┌──
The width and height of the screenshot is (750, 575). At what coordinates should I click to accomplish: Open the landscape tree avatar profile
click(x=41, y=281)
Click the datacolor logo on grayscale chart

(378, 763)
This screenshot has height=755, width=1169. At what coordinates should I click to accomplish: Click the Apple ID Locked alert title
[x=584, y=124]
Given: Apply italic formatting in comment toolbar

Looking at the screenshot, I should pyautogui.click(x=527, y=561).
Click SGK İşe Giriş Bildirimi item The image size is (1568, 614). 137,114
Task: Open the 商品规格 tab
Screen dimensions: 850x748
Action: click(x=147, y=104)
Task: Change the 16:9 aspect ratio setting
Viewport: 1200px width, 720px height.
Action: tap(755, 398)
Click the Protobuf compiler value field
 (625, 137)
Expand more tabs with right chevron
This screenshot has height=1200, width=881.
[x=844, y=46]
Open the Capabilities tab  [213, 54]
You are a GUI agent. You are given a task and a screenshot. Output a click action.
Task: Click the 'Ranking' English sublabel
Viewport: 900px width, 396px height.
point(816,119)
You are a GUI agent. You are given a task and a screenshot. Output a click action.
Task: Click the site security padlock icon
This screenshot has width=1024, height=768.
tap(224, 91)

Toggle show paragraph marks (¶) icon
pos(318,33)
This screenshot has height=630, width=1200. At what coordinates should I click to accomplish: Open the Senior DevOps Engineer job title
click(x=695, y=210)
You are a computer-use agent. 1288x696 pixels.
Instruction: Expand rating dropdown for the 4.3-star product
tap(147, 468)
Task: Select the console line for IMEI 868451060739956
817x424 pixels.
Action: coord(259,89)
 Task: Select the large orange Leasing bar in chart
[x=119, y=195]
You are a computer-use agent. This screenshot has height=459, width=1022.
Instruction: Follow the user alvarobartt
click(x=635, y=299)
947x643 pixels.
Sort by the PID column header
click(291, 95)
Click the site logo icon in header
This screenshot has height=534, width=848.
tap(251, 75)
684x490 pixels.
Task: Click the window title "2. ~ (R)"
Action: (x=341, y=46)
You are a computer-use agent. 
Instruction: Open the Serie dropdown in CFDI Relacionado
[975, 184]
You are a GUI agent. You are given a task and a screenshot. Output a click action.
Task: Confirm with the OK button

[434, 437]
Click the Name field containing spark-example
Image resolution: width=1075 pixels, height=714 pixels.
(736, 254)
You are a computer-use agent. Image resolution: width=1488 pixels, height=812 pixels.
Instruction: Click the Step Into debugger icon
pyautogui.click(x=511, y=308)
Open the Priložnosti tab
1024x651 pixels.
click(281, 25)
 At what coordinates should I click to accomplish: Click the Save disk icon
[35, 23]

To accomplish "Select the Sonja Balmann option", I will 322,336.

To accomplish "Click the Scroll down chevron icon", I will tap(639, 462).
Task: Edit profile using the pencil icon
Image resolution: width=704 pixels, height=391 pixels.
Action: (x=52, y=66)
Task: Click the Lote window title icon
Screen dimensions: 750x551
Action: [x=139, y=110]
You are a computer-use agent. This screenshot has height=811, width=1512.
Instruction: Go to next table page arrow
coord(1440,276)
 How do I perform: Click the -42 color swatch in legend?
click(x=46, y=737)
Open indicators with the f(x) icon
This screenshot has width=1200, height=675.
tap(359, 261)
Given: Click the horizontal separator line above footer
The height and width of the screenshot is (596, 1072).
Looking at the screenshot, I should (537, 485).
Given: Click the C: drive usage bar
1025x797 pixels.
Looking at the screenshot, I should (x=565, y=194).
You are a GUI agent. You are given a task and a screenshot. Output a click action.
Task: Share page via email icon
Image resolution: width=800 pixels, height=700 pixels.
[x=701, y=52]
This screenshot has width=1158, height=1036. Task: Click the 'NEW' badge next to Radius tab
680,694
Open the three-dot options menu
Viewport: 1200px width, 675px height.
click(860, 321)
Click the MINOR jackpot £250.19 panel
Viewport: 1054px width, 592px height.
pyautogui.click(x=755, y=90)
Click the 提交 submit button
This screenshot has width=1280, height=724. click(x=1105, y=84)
└──
TRY IT: Using the entries above, give back exactly the line containing "This screenshot has width=1024, height=768.", the line containing "947x643 pixels.", and every line between them, and nothing else.

EXERCISE ANSWER:
This screenshot has width=1024, height=768.
tap(224, 91)

Toggle show paragraph marks (¶) icon
pos(318,33)
This screenshot has height=630, width=1200. At what coordinates should I click to accomplish: Open the Senior DevOps Engineer job title
click(x=695, y=210)
You are a computer-use agent. 1288x696 pixels.
Instruction: Expand rating dropdown for the 4.3-star product
tap(147, 468)
Task: Select the console line for IMEI 868451060739956
817x424 pixels.
Action: coord(259,89)
 Task: Select the large orange Leasing bar in chart
[x=119, y=195]
You are a computer-use agent. This screenshot has height=459, width=1022.
Instruction: Follow the user alvarobartt
click(x=635, y=299)
947x643 pixels.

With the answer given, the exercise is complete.